One important aspect of PMI’s ongoing transformation journey is to get closer to our many stakeholders—to truly understand their pain points and better sense their needs so we can deliver more finely-tuned solutions and support.

PMI, of course, has a significant global footprint: we serve nearly 3 million professionals around the world, including more than 600,000 members across 300 chapters in every corner of the globe. Fully harnessing the potential of this global network, we realized, would require new thinking about our organization.

That’s why in 2020—in the midst of the COVID crisis when “getting closer” physically was off the table—we moved aggressively to put in place a new regional operating model in which greater authority and decision making are handled by regional managing directors in a range of distinct markets: Asia Pacific, China, India, the Middle East/North Africa, Sub-Saharan Africa, Europe, Latin America and North America.

With this one move, we enhanced not only our global reach but our local impact and internal capability building. Perhaps more importantly, we’ve given new voice to PMI members and volunteers around the world. In our regional network, they now have a powerful new channel for expressing their views and ideas to PMI leadership.

Our responsibility now is to listen and, when appropriate, to act on their suggestions. We’re already doing so on multiple fronts—from providing materials in more local languages to making it easier for members to remit payments in local currencies.

And in some ways, the COVID timing was auspicious. Our chapters rely heavily on face-to-face interactions. COVID, therefore, had a major impact on their operations. With the new regional structure in place in many parts of the world, however, we were able to work closely with chapter leadership to help address these challenges and respond quickly to changing needs.

From my vantage point overseeing the regionalization effort, it’s exciting to see the network take shape. The regions are quite different from one another in terms of culture, language and the nature of their local economies. But they’ve all embraced the opportunity to work more deeply and intensively with local chapters to advance PMI’s mission in their region.

  • Right now, we’re seeing this manifested most clearly in how they’re engaging with members and volunteers and in the local programs they’re launching. Take our Youth initiative, for example. Some regions are engaging young people by holding competitions, others are doing meet-ups and more are forging partnerships with local youth organizations. What’s important is that they’re able to operate in the way that is most effective for their region, drawing upon the unique culture and capabilities of the markets they serve.
  • This will pay dividends as we expand our reach beyond our core audience of project professionals to engage a wider circle of changemakers, as we’re doing in our Youth programs. We’ll need more culturally-attuned resources, more customized products and more local “boots on the ground” to capture the hearts and minds of these stakeholders.
  • This, in turn, will create more leadership opportunities for our members and volunteers. And it will drive more collaboration—among chapters within a region but also among the regions themselves as they share ideas, experiences and best practices.

Part of my job is to encourage this cross fertilization. Our regional leaders and local chapter heads have never been shy about sharing their ideas and suggestions, and I look forward to many spirited discussions and idea exchanges in the future.

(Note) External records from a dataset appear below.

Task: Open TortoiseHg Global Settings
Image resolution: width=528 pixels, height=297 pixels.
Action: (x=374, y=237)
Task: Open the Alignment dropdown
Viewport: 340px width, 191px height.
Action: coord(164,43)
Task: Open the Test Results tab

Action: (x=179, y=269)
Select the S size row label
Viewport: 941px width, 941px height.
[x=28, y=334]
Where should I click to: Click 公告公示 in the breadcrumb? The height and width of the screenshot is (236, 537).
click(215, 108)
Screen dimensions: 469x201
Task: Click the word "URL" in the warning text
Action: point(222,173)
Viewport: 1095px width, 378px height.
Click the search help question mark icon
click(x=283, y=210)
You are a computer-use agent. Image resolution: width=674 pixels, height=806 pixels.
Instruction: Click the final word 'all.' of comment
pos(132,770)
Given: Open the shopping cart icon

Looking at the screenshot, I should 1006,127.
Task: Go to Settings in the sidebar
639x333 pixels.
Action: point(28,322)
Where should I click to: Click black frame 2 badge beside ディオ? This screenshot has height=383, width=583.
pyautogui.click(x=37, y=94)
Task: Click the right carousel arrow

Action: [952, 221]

Of course, we’re still in the relatively early stages of our evolution as a regional organization. And while we’ve recognized the value of the regional model, we also understand the importance of maintaining a strong global PMI brand. We can’t, after all, have eight different experiences of PMI. There needs to be a core brand experience that manifests itself in locally relevant ways.

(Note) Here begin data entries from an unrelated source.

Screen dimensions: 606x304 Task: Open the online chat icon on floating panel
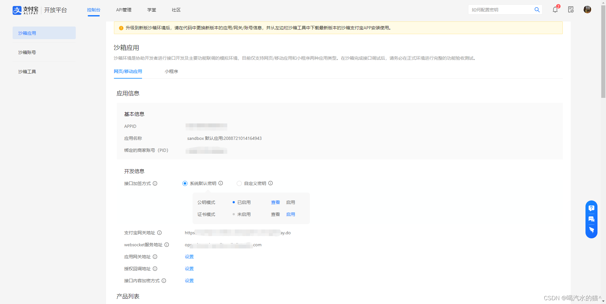click(591, 219)
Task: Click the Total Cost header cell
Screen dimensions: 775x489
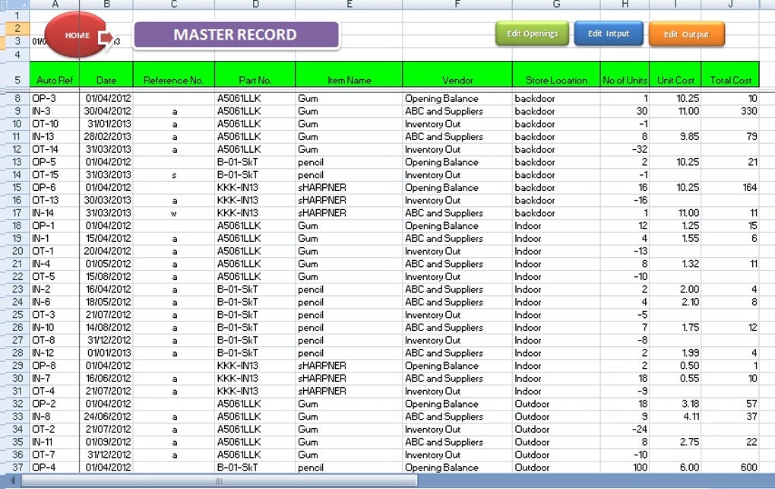Action: 730,75
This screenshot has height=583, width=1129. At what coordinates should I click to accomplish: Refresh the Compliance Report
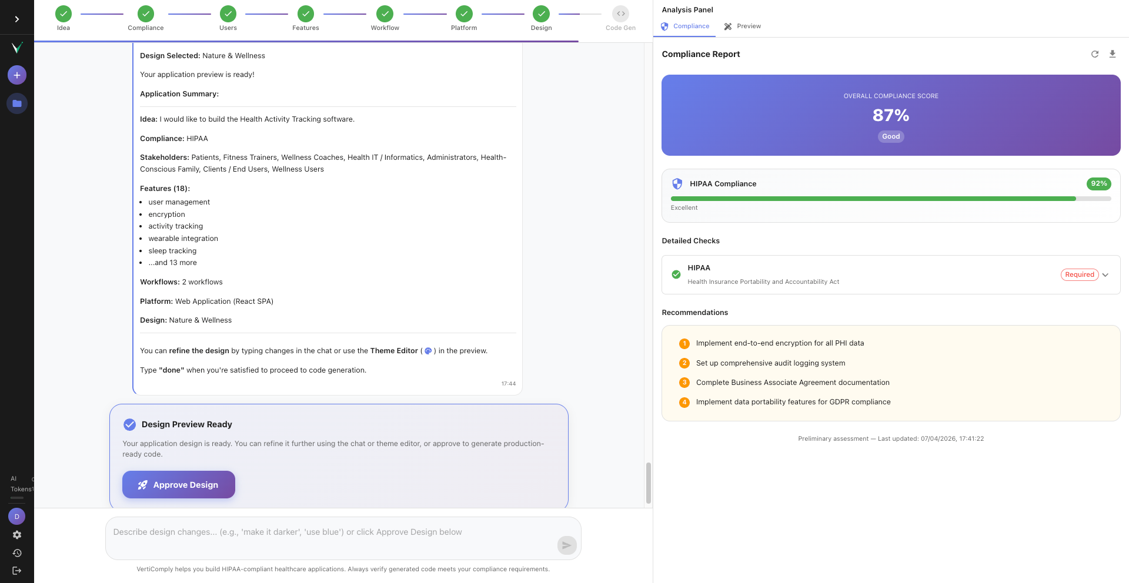pos(1095,53)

That’s why we operate as a matrix organization—with the regional structure intersecting with global functions like marketing, HR, communications and finance. The functions provide the global assets—resources, processes, templates, messaging materials, etc.—that the regions then adapt for their local needs. It’s the best of both worlds.

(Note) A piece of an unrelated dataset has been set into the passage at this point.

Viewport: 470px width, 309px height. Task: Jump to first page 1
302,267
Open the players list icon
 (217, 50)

There’s no question that our regional structure has added an important dimension to the PMI brand. It’s part of the new PMI that emerged from our transformation that’s still playing out across the globe. But wherever you are in the world—and whether you’re an experienced project professional or a novice changemaker—we want the transformed PMI to appear new, fresh and close to you.

Joe Cahill Joe Cahill

As Chief Customer Officer (CCO), Joe Cahill is responsible for all PMI’s Global Customer Group. He oversees the Global Customer Engagement Team, the Global Customer Experience Team and PMI’s eight geographic regions. Joe previously held the positions of COO, Interim CEO and SVP of Finance and Administration in his time with PMI.